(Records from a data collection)
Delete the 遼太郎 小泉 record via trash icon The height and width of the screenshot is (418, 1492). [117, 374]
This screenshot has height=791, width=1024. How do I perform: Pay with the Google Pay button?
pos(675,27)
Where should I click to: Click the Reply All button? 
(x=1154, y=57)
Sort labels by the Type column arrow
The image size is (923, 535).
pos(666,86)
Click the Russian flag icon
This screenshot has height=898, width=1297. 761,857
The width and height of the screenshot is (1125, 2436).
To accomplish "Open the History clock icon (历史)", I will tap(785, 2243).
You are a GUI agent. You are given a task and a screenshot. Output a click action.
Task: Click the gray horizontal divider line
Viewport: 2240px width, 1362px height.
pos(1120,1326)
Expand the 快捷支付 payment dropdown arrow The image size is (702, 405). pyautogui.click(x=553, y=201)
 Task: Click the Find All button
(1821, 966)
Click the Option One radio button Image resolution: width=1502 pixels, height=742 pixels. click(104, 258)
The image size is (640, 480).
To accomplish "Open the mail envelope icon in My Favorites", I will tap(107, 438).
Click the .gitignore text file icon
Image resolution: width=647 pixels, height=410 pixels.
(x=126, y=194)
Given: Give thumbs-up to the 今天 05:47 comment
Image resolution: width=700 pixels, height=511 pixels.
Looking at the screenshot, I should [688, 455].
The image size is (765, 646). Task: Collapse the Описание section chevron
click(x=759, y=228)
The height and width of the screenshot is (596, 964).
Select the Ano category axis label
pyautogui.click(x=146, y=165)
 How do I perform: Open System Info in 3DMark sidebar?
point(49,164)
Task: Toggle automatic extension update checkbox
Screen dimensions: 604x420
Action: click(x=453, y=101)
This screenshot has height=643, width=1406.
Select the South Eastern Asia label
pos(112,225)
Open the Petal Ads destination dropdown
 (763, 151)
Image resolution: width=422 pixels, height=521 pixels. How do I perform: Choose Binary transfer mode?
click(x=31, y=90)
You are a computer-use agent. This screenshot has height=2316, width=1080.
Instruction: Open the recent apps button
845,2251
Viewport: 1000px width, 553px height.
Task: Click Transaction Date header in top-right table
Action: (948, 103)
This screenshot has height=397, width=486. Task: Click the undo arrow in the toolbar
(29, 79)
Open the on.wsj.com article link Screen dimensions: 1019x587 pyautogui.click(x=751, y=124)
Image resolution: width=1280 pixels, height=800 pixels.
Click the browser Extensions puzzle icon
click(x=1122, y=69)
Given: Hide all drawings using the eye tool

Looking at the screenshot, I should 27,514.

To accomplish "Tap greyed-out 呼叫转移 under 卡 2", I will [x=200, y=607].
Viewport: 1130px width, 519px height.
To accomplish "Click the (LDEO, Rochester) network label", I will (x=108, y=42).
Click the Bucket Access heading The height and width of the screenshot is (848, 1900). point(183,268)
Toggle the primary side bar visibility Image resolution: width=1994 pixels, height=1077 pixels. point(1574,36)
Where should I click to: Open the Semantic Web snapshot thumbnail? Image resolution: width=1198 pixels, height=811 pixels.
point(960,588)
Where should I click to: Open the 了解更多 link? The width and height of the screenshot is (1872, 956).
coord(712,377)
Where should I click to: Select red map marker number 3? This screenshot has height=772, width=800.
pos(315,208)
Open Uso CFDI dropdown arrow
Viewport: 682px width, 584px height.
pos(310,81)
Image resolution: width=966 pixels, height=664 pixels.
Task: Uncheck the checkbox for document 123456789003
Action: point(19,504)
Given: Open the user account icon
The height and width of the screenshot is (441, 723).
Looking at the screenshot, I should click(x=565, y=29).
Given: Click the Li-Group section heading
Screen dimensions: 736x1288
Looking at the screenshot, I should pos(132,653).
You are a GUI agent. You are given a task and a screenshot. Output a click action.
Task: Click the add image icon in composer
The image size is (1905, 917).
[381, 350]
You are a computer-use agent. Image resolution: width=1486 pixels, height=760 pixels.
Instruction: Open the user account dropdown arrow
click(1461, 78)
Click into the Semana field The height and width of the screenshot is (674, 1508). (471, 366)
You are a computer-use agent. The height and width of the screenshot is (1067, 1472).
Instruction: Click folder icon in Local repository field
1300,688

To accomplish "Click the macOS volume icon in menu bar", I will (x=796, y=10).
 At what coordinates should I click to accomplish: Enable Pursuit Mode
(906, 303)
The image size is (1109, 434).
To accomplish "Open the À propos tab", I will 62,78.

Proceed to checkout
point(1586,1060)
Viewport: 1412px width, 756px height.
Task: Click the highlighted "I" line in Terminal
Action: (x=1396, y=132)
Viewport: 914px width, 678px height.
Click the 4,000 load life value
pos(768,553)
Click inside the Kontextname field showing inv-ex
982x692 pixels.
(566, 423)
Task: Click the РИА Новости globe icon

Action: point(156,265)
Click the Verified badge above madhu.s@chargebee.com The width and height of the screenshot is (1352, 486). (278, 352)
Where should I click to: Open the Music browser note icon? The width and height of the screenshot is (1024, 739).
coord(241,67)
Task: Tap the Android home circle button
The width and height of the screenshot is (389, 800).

Try it >> Identify all lines in the records above with the word "Toggle".

Response to this exercise >>
Task: Toggle automatic extension update checkbox
Toggle the primary side bar visibility Image resolution: width=1994 pixels, height=1077 pixels. point(1574,36)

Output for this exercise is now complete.